Instead, longtime city workers had rested easy, assured that their $1.2 billion pension fund was fat and healthy, even showing a $100 million surplus in 1993.
But on July 27, the board of trustees that oversees the fund delivered stunning news to about 7,000 current and past city workers. In a letter mailed to all fund members, the trustees revealed that the fund was in trouble. Not only was there no surplus, the letter from the pension trustees said, but the fund was losing money. It would eventually go broke unless someone--taxpayers, city employees, or both--began kicking more money into the pot.
According to the letter, previous financial advisors had been wrong in their glowing projections of the fund's fiscal soundness. City workers were living longer, retiring earlier, and quitting their jobs less often than the advisors had assumed. As a result, more money was being paid out in pensions than was coming in from contributions and returns on investments.

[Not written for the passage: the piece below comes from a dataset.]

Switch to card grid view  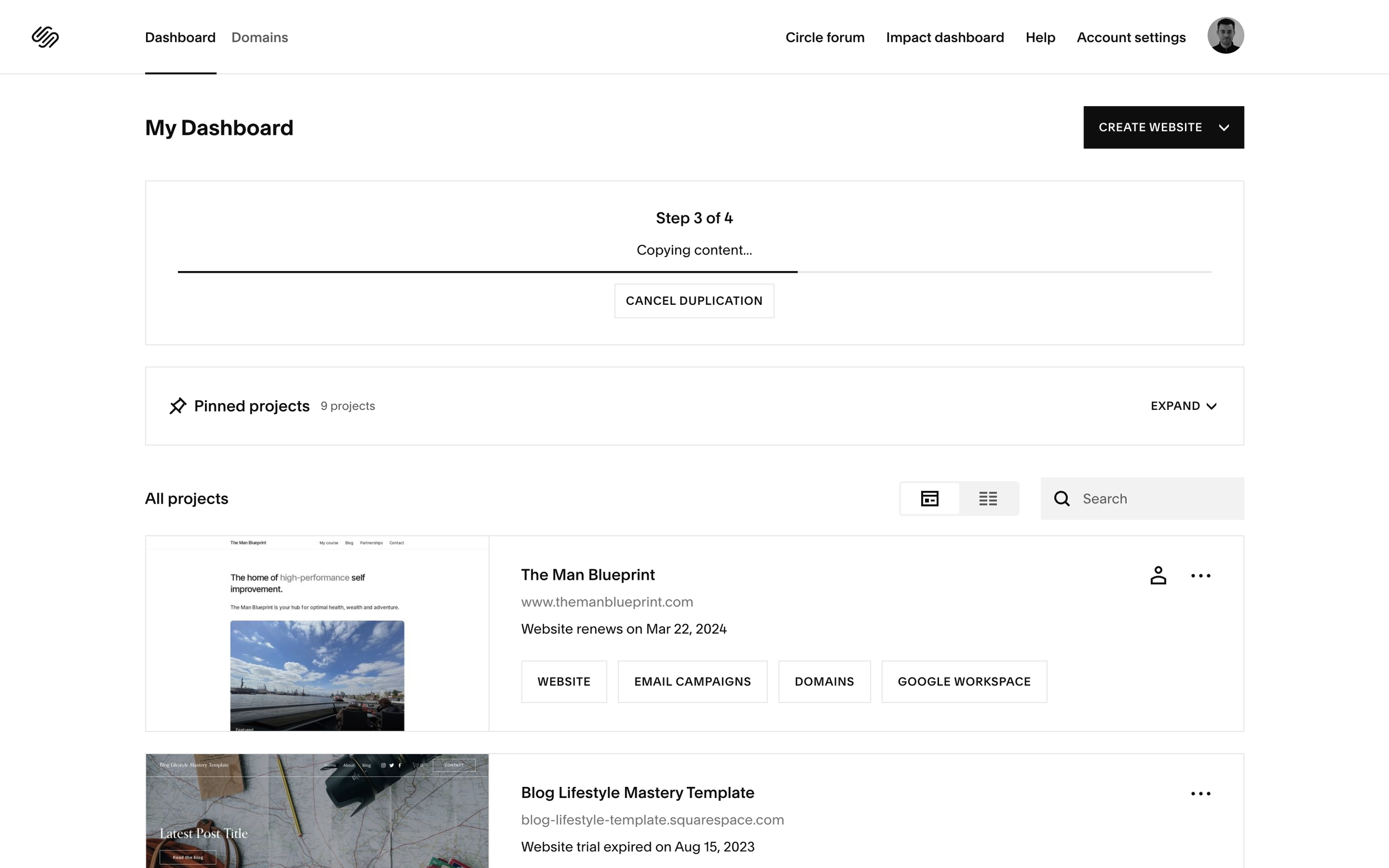pyautogui.click(x=929, y=499)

"These are powerful factors that have increased the long-term liabilities for the Fund," the letter said. "The Fund cannot continue long term with its present level of contributions and benefits."

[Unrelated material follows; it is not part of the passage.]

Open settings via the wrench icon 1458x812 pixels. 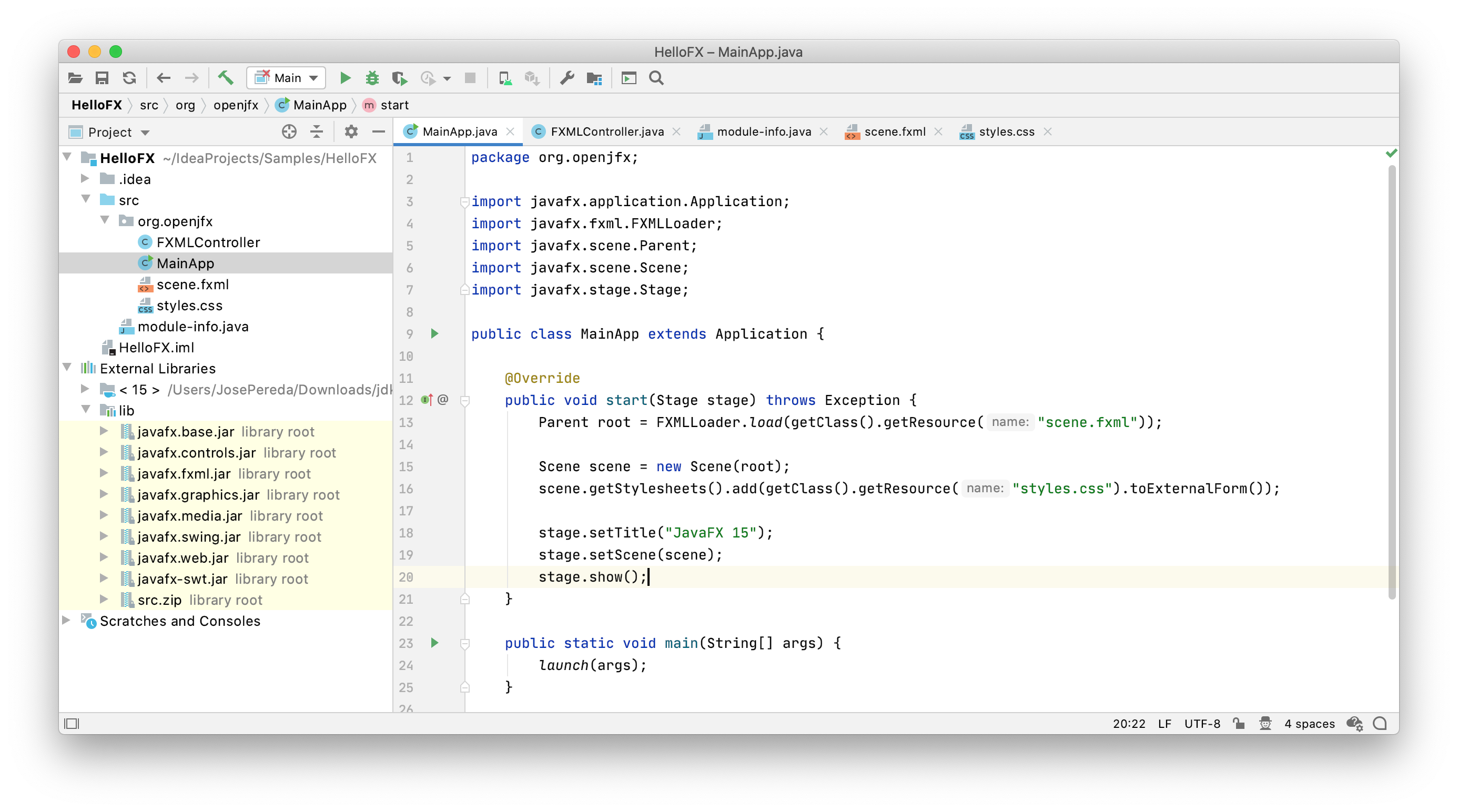click(566, 78)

Reaction to the trustees' message has been furious. City Manager John Ware stepped forth to proclaim the fund healthy. Ware publicly castigated the fund's trustees, accusing them of unnecessarily fomenting fear among city workers. The trustees shot back, claiming that the fund was losing $21 million a year, and wouldn't survive unless the city agreed to contribute more money.

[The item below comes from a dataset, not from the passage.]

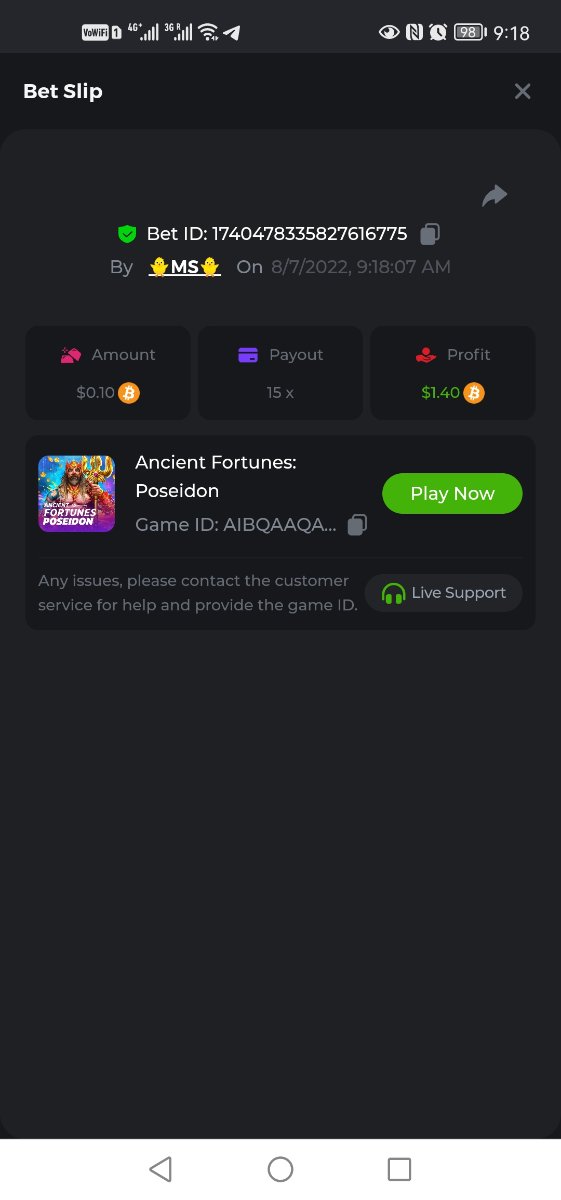
Task: Close the Bet Slip with the X
Action: click(x=522, y=91)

Who was right? Eight months later, city employees--and taxpayers who might have to foot the bill if there is a shortfall--still don't know. Disagreement over the fund's fiscal health has sparked one of the most vicious political battles in recent City Hall history. But any comfort city workers might have hoped to gain regarding their pensions has drowned in the rhetorical bloodletting.
Leading the charge for the city is Ware, who insists that the fund is fine. Ware would not discuss the pension fund situation, deferring questions to Assistant City Manager Mary Suhm. Even though he has no legal authority or control over the fund, the combative city manager has committed more than $285,000 in taxpayer money to pay hand-picked consultants to generate reports agreeing with his point of view. Ware has had his staff comb through the travel expenses of pension fund trustees and, in a December letter to employees, demanded that all of the trustees resign because he has "no confidence in their judgment, ability, or leadership."
Pitted against Ware has been Randy Stalnaker, a veteran employee of the city's sewer department who was elected to the pension board by his fellow city workers in 1989. Stalnaker and other trustees contend that Ware is blasting them rather than dealing with the fund's problems because the city manager does not want bad financial news to affect the city's bond rating.
A potential pension fund shortfall must be disclosed when the city sells bonds, and such news can affect the ratings and prices on notes. Stalnaker and his allies argue that Ware is trying to keep the ratings high in case Dallas decides to issue bonds for a new downtown sports arena, a project Ware seems determined to push through no matter how little economic sense it makes for the city.
Stalnaker says he won't let Ware sacrifice the safety of city pensions on the altar of bond ratings, and has fought back with some accomplished political maneuvers of his own.
Early on, Stalnaker went to the press behind Ware's back, persuading The Dallas Morning News to publish an editorial highlighting problems with the pension fund. Stalnaker has also pulled political strings to entice the state board that oversees municipal pension funds to jump into the fray.
For all the sound and fury, what apparently has not been undertaken is an impartial, systematic review of the financial soundness of the pension fund. Instead, the two sides are preoccupied with outmaneuvering each other on a political battlefield that is fast becoming littered with the reports of actuarial advisors.
Actuarial advisors have a nearly impossible job, trying to project up to 80 years into the future on questions such as when people will retire, and how long they will live thereafter. The projections are crucial in trying to discern whether a pension fund is flush, or in trouble.
Not surprisingly, there is plenty of room for argument and error. One of the most significant assumptions in running a pension fund is the estimate of how much income the fund will earn on the investments it makes with its money.